──────── READING PASSAGE

Theology: August 2008 Archives

[Cross-posted at Prosblogion] Open theists distinguish between two different varieties of their view. There are actually a number of ways to divide up open theism into varieties, but one particular division that open theists make among themselves is between the following two positions:

1. There is no such thing as a future to be known, and that's why God doesn't know the future exhaustively. It's not a limitation on God that he doesn't know everything that will happen. There's nothing to be known, so God can't know it. So God is omniscient in knowing all the facts about the future. There just aren't very much such facts yet.

2. God could know the future, but it would prevent our freedom, so God chooses to limit his knowledge, knowing that knowledge about what we would choose to do would make us unfree. God doesn't know all he could know metaphysically, but he does know all he could know given his choice not to know future free choices.

────────────────

--- WRITTEN TASKS ---
1/ Would you copy the open theism passage from "1. There is" to "future free choices."?
2/ Answer these questions about the open theism passage:
(a) Where was the piece cross-posted?
(b) Under the first position, why doesn't God know the future exhaustively?
(c) Under the second position, what would God's knowledge of the future prevent?

──────── PROVIDED INFORMATION

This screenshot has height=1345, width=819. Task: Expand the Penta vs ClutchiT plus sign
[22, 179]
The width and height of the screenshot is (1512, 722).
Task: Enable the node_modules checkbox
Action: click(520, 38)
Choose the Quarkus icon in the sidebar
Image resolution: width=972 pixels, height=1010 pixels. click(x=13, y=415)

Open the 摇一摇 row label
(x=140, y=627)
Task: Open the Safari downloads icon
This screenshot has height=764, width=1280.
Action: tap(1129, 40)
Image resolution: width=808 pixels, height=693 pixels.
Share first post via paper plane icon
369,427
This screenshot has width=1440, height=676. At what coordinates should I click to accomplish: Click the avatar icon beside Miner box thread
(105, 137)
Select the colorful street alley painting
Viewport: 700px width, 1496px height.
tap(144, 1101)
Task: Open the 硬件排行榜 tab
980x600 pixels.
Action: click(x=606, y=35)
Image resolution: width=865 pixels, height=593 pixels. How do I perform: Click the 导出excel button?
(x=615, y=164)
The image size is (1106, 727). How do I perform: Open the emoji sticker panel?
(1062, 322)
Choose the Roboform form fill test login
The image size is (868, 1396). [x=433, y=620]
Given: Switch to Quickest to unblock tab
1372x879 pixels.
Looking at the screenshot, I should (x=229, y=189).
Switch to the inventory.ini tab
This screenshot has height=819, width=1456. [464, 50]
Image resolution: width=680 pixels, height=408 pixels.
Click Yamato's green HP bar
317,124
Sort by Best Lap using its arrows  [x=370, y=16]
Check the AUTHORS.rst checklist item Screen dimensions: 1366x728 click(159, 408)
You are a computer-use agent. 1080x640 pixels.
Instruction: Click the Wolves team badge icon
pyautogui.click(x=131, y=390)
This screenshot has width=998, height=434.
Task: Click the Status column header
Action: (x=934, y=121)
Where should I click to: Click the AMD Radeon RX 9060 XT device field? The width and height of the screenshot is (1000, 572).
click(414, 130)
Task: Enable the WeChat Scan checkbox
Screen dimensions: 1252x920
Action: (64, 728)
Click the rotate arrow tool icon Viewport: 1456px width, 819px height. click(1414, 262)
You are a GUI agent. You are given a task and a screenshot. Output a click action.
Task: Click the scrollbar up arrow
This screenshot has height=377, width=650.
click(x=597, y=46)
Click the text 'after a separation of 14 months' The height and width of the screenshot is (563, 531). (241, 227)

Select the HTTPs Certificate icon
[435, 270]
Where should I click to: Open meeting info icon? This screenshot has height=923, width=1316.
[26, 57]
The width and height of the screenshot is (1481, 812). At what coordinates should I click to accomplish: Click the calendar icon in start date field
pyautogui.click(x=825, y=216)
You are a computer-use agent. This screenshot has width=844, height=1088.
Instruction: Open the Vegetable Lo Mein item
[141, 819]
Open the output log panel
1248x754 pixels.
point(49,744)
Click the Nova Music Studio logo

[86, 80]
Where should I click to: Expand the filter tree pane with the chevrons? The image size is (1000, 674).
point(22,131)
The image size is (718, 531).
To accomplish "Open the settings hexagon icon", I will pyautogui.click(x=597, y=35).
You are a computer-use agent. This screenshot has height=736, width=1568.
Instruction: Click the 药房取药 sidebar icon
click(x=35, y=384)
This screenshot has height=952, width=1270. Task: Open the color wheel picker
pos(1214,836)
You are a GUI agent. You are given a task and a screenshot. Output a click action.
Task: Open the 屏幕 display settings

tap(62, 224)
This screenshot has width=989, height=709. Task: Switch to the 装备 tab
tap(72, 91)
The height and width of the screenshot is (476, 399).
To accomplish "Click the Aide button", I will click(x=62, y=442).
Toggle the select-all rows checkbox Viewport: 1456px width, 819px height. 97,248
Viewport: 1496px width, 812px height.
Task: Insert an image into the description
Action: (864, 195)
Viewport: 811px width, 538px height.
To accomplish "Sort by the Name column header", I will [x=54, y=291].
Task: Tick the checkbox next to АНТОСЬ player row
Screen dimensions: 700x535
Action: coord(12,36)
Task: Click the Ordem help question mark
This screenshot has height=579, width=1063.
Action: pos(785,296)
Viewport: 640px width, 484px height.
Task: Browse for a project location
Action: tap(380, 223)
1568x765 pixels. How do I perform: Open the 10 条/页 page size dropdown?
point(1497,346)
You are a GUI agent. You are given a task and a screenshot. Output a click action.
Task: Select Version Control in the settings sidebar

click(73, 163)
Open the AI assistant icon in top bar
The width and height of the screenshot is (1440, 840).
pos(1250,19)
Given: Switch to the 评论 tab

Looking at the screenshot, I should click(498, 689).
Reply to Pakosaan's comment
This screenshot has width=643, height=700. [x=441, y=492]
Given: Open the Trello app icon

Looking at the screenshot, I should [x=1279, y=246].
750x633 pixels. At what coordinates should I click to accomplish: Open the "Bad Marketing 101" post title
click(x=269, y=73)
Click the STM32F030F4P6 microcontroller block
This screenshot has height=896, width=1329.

────────────────

--- RESULTS OF THE EXERCISE ---
1/
1. There is no such thing as a future to be known, and that's why God doesn't know the future exhaustively. It's not a limitation on God that he doesn't know everything that will happen. There's nothing to be known, so God can't know it. So God is omniscient in knowing all the facts about the future. There just aren't very much such facts yet.

2. God could know the future, but it would prevent our freedom, so God chooses to limit his knowledge, knowing that knowledge about what we would choose to do would make us unfree. God doesn't know all he could know metaphysically, but he does know all he could know given his choice not to know future free choices.

2/
(a) Prosblogion
(b) There is no such thing as a future to be known.
(c) Our freedom